The conversation around digital inclusion in this country really took off this year, with several states starting to implement massive inclusion projects and departments. The NDEC Digital Inclusion in Maine should be an exciting one to watch as the results start to come in, because it is the first statewide initiative to attempt such widespread education and implementation. The first wave of the project will focus on jobs skills and digital literacy, but the second wave will tackle a somewhat less talked about digital issue, the coming crisis of rural baby boomers aging. With rural broadband still far behind, and states facing a lack of proper infrastructure to take care of these populations, how to advance telehealth to these rural communities is something we’re going to hear a lot about in 2019.

In Cleveland, the chatter about how to bring our fair city into the digital age has centered this year around the Internet of Things collaboration between CWRU and CSU, so it will be interesting to see how that develops. And of course, we’ll definitely hear more about blockchain at some point. But with the revelation of how terrible the FCC maps have been, and the census looming ahead of us, one of the biggest issues we face as a city, county, and country is making sure that every one of us is counted and has proper representation.
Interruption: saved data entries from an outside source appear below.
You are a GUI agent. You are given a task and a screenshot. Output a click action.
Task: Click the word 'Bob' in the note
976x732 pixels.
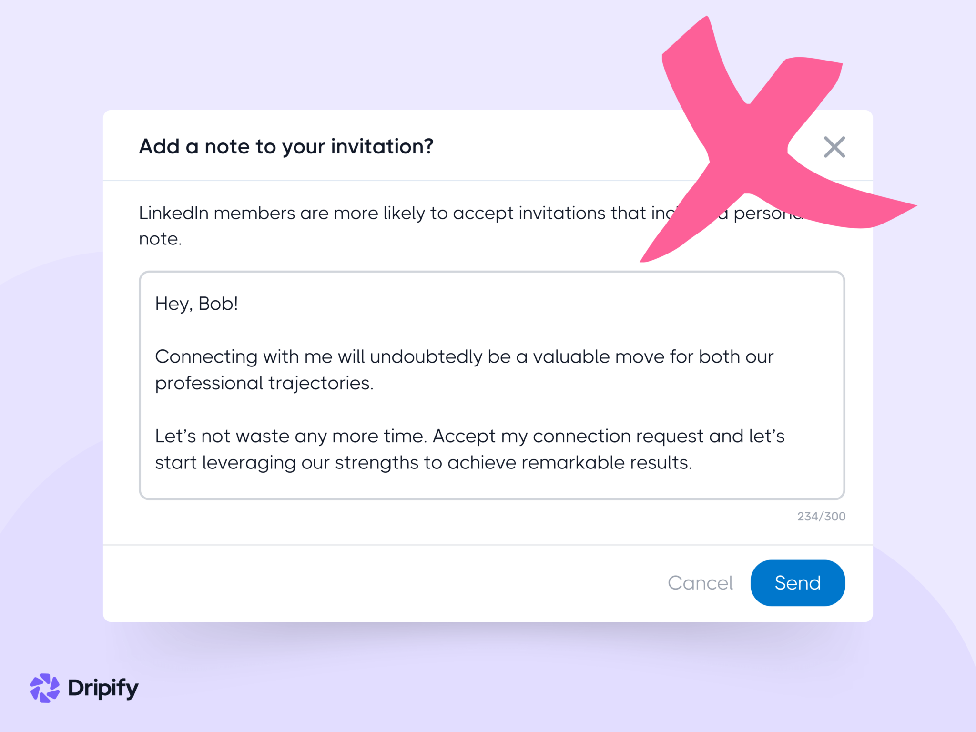click(217, 303)
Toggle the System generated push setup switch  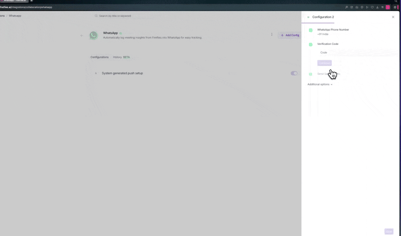tap(294, 73)
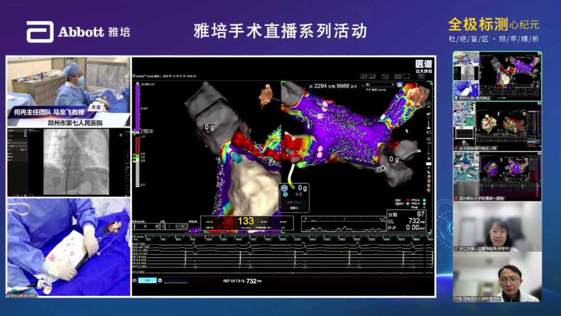Toggle the PRS-A reference indicator dot
This screenshot has width=561, height=316.
click(x=424, y=200)

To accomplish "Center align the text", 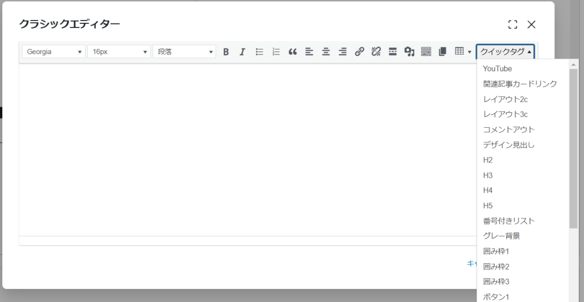I will tap(326, 52).
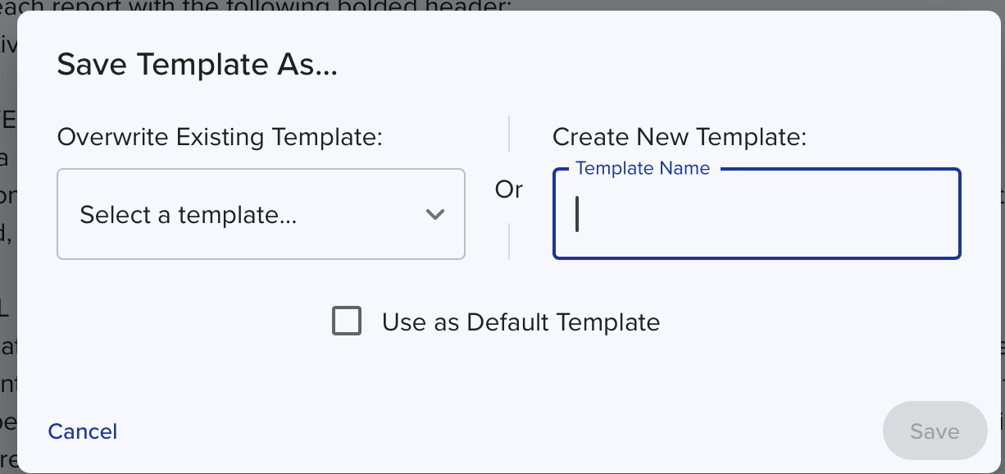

Maybe it’s a cliche sentiment for a data-collection organization to have, but representation is important. The digital world can feel overwhelming, and social media isolating. While it can be easier to stay in our carefully crafted bubbles, a 2019 mantra should be “Look for the ones who are not being counted.” The issue of digital inclusion is often hard for people to grasp in terms of size and scale precisely because so much of their lives are centered online. For those of us on our computers, tablets, and smartphones all day, a world where we live daily without connectivity seems unfathomable, and the people who aren’t immediately in our digital line of sight can disappear, eclipsed by the choir of other causes. We know that lack of digital connectivity causes a laundry list of difficulties for people, from the way their children learn to the jobs they an apply for. We all need to be able to function in an increasingly digital world, and not leave our most vulnerable neighbors behind.

Watching as state by state, local governments start to understand the seriousness of this issue has been thrilling as awareness grows, but there is still a very long way to go. So we’ll see you next year, when it’s back to work for all of us.